Banting and Best purified insulin from dog pancreas in 1921. Later, methods were developed to isolate insulin from cattle and pigs, with differences noted in porcine and bovine insulin compared to human insulin.

Question 18

Explain the significance of Eli Lilly’s production of insulin using E. coli in 1982. What was unique about this achievement?

Answer 18

Eli Lilly’s production of insulin using E. coli in 1982 marked the first genetically engineered pharmaceutical product, Humulin. This achievement revolutionized insulin production and reduced allergic reactions from animal- derived insulin.

Question 19

Describe the process of insulin production using recombinant technology with Method 1.

Answer 19

A and B chains are produced separately in separate bioreactors, then joined using lysosomes and cyanogen bromide, followed by purification through chromatography.

Question 20

How is insulin production carried out in the Proinsulin process?

Answer 20

After fermentation, insulin is isolated and additives like Zn2+ added to delay absorption in body

Question 21

Define Analog insulin and explain its significance in insulin production.

Answer 21

Analog insulin involves amino acid sequence changes, allowing for short acting insulins to act more rapidly and longer acting insulin longer duration of action.

Question 22

What are the factors that can affect insulin absorption?

Answer 22

Small molecules vs. Biologics, Types of Biopharmaceutics, Proteins, Nucleic Acids, Cell-based therapies.

Question 23

Describe in vitro stability barriers for large molecules.

Answer 23

In vitro stability barriers for large molecules involve susceptibility to chemical, environmental, and manufacturing conditions, leading to issues like self-association, formation of multimers, aggregation, and precipitation.

Question 24

What are some challenges posed by in vivo stability barriers for large molecules?

Answer 24

In vivo stability barriers include proteolysis, where proteins are broken down into smaller polypeptides or amino acids by proteases, and nucleases break down nucleic acids.
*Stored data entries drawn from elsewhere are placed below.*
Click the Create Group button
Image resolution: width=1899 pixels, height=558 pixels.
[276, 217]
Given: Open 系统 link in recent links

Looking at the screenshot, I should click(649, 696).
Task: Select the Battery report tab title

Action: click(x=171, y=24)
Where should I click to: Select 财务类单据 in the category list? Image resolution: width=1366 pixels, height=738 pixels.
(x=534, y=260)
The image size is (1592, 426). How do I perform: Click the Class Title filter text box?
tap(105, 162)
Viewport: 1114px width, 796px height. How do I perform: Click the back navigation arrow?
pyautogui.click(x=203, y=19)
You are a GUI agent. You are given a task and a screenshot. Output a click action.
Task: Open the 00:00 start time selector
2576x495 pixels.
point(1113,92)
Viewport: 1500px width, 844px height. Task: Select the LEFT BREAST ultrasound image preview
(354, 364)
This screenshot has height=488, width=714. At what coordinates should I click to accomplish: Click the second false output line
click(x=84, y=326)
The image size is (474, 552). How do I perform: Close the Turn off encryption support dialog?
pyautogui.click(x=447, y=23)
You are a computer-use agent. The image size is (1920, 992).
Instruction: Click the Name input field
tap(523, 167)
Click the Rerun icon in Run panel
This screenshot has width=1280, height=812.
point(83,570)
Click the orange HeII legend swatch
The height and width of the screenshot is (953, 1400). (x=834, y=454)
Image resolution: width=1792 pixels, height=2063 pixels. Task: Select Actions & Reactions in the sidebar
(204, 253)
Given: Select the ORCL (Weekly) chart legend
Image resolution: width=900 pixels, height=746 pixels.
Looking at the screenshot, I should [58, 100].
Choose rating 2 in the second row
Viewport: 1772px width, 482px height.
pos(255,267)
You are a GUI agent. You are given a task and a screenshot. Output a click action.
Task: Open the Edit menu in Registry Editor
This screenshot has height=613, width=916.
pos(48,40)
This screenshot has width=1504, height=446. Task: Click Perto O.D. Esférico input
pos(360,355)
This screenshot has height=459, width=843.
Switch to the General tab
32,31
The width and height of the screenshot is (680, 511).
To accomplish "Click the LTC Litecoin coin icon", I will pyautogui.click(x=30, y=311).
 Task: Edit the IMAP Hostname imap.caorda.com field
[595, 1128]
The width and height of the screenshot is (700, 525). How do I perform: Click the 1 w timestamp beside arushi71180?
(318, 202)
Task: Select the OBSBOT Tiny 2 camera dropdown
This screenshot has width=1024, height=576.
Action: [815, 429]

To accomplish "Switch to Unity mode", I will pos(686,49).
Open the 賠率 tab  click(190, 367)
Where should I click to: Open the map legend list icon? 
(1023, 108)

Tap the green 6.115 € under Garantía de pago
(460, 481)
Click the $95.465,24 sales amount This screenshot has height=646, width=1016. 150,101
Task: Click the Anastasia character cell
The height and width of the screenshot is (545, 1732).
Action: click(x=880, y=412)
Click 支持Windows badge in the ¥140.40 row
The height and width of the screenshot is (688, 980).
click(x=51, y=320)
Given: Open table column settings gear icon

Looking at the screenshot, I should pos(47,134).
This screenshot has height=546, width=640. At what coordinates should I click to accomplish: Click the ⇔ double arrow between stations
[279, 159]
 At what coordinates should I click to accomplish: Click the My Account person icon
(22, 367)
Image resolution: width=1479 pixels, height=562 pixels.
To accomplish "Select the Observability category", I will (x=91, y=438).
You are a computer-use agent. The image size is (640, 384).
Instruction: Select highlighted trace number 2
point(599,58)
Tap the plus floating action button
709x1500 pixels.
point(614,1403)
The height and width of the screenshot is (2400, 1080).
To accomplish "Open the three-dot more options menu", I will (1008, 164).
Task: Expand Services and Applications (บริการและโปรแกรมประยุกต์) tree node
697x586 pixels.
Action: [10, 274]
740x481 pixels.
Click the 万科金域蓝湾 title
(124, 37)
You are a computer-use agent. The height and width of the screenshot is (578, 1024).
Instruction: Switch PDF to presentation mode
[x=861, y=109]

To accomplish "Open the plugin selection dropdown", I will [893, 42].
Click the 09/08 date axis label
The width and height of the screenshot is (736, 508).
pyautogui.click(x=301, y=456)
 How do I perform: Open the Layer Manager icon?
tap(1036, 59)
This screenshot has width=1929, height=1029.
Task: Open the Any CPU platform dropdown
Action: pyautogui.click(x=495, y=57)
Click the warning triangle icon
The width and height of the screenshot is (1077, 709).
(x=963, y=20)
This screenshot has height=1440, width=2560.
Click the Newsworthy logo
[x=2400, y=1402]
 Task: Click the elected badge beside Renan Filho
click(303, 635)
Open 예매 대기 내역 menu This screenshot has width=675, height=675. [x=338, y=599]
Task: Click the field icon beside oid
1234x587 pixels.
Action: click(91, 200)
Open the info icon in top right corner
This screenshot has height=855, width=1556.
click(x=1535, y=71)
Factors like low pH or high temperature can also cause non-enzymatic proteolysis.

Question 25

Define proteolysis in the context of large molecules.

Answer 25

Proteolysis refers to the breakdown of proteins into smaller polypeptides or amino acids, which can occur in vivo through enzymatic catalysis by proteases.

Question 26

How do absorption barriers impact the delivery of large molecules?

Answer 26

Absorption barriers can hinder the effective delivery of large molecules by impeding their absorption into the bloodstream or target tissues, affecting their bioavailability and therapeutic efficacy.

Question 27

Explain the concept of distribution and excretion barriers for large molecules.

Answer 27

Distribution and excretion barriers refer to challenges faced by large molecules in terms of reaching their target tissues or organs due to factors like limited distribution within the body and obstacles in the excretion process, impacting their overall pharmacokinetics and effectiveness.